WHAT IS REQUIRED: Switch "Form Data" to "Form Fields" in the entries from the very first line through the line containing "(x=1079, y=333)", and write those lines out again with nothing else changed.

━━━ EXTRACTED MATERIAL

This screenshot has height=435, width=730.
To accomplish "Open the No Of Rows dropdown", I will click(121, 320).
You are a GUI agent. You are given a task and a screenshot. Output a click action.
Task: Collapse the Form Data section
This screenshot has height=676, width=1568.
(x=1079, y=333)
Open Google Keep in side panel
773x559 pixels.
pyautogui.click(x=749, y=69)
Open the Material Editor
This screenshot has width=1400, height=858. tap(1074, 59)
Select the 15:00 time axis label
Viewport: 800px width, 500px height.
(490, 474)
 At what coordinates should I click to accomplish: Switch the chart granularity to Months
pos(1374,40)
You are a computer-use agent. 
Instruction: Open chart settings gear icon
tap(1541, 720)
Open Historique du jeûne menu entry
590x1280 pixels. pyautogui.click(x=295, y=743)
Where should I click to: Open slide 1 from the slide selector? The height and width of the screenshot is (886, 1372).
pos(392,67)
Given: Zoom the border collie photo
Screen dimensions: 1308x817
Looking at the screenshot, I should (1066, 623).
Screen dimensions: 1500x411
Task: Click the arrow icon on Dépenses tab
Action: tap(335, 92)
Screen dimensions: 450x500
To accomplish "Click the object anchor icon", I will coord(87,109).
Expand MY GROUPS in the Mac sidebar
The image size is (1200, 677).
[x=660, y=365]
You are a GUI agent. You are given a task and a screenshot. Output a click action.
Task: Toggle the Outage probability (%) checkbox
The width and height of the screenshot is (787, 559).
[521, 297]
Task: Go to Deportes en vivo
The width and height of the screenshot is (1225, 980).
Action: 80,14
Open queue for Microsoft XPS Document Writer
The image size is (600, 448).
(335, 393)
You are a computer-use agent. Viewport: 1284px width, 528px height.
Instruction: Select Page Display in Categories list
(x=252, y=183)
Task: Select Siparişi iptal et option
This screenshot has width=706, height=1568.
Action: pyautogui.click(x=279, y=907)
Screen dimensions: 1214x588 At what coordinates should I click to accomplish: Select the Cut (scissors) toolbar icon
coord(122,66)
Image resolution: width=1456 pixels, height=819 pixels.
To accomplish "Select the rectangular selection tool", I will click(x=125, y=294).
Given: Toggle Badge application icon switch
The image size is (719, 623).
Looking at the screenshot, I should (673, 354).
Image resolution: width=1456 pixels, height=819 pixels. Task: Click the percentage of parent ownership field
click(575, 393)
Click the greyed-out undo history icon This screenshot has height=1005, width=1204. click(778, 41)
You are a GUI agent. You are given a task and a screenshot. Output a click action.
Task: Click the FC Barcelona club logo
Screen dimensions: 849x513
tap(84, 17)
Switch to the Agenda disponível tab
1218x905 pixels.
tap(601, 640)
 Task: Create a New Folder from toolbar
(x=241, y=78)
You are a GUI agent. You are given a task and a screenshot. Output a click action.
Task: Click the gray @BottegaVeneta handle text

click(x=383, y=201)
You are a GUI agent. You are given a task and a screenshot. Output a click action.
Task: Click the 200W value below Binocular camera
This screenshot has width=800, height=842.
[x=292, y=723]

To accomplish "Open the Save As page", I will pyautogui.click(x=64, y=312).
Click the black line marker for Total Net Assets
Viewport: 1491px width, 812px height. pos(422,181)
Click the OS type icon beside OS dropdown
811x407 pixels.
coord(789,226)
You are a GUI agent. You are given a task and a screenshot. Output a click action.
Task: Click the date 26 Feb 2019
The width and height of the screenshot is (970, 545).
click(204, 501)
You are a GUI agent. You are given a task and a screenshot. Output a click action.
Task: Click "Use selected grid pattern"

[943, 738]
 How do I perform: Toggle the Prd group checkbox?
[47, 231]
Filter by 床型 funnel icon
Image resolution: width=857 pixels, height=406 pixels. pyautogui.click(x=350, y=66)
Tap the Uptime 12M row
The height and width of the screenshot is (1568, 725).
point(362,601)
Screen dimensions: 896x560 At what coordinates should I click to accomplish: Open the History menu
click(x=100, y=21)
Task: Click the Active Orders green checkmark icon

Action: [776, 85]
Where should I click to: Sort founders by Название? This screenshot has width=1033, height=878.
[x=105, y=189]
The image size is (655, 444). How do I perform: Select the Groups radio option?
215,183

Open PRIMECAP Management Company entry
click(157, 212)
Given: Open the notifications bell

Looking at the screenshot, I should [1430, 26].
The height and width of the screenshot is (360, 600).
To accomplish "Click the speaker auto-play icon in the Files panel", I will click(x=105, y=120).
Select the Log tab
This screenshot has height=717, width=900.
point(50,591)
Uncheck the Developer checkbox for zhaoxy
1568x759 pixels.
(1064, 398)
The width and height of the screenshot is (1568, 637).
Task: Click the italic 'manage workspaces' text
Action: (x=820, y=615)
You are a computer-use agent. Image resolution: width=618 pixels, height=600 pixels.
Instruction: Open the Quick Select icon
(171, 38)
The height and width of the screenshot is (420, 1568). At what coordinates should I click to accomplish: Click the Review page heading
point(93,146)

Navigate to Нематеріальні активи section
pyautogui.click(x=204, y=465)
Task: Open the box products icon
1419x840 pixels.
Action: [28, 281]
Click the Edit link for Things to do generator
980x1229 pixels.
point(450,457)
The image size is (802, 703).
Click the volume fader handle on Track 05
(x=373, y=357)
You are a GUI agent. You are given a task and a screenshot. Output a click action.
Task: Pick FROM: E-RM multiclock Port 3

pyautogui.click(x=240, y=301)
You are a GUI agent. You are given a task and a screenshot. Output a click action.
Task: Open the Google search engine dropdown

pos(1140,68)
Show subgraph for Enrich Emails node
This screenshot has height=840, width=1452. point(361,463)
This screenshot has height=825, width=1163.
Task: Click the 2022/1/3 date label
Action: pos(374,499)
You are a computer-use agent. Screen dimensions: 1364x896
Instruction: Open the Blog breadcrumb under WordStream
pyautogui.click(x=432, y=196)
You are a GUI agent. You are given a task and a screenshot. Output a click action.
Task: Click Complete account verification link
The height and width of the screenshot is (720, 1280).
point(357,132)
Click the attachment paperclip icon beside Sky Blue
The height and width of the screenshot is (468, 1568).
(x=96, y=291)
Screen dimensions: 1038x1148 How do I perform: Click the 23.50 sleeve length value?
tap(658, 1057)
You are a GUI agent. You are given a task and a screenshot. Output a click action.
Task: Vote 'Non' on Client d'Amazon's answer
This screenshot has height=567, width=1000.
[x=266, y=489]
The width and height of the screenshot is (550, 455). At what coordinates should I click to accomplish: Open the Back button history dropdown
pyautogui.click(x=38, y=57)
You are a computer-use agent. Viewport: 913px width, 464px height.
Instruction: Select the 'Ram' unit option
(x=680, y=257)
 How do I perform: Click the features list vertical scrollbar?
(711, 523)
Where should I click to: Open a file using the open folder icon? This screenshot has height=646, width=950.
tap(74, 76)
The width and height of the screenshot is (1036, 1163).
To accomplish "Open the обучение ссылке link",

━━━━━━

REPLY TO THE TASK:
This screenshot has height=435, width=730.
To accomplish "Open the No Of Rows dropdown", I will click(121, 320).
You are a GUI agent. You are given a task and a screenshot. Output a click action.
Task: Collapse the Form Fields section
This screenshot has height=676, width=1568.
(x=1079, y=333)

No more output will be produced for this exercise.